- Second baseman / Manager
- Born: November 10, 1923 Baltimore, Maryland, U.S.
- Died: August 8, 2009 (aged 85) Chattanooga, Tennessee, U.S.
- Batted: RightThrew: Right

MLB debut
- September 26, 1947, for the Washington Senators

Last MLB appearance
- September 26, 1947, for the Washington Senators

MLB statistics
- Batting average: .000
- At bats: 3
- Hits: 0
- Managerial record: 145–129 (.529)
- Stats at Baseball Reference
- Managerial record at Baseball Reference

Teams
- As player Washington Senators (1947); As manager Minnesota Twins (1967–1968);

= Cal Ermer =

American baseball player, manager, and scout (1923–2009)

Calvin Coolidge Ermer (November 10, 1923 - August 8, 2009) was an American second baseman, manager, coach and scout in Major League Baseball. He was born in Baltimore, Maryland, the youngest of seven children, attended Patterson High School, and served in the United States Marine Corps during World War II. As a player, Ermer threw and batted right-handed, stood 6 ft tall and weighed 175 lb.

==Longtime employee of Senators and Twins==
Ermer played in the minor leagues from 1942 to 1951, losing three seasons (1943–1945) to wartime military service. Most of Ermer's 60-plus-year career in baseball was spent as an employee of the Minnesota Twins and its predecessor franchise (before 1961), the Washington Senators. His only major league game as a player, on September 26, 1947, came with Washington; he was hitless in three at bats against Bill McCahan of the Philadelphia Athletics at Griffith Stadium, and handled seven fielding chances flawlessly as a second baseman. Washington won the game, 4–3.
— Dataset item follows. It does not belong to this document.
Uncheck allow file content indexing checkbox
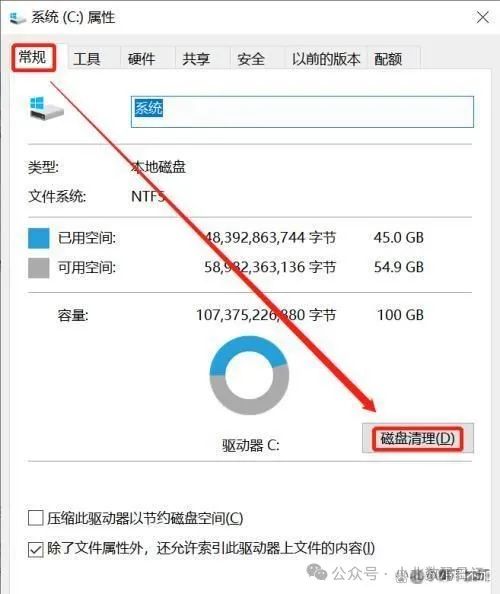The image size is (500, 594). (35, 549)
Ermer also played and managed in the club's farm system, handling Senators/Twins farm clubs over five different decades, beginning with the Charlotte Hornets in 1947 and ending with the Toledo Mud Hens in 1985. He also served as a skipper in the minor league systems of the Pittsburgh Pirates and New York Yankees, and in 1958 won The Sporting News Minor League Manager of the Year award while with the Birmingham Barons, then a farm team of the Detroit Tigers. His minor league teams won championships in 1947 and 1958.

==Major league manager==
On June 9, 1967, Ermer was promoted from the Twins' Triple-A affiliate, the Denver Bears of the Pacific Coast League, to replace Minnesota manager Sam Mele. Under Ermer, the Twins won 66 of 112 games and jumped into a four-team American League pennant race (with the Tigers, Boston Red Sox and Chicago White Sox) that went down to the season's final weekend. Needing only one win in two games at Boston's Fenway Park to clinch a tie for the championship, the Twins lost both contests to the Red Sox, who became improbable league champions.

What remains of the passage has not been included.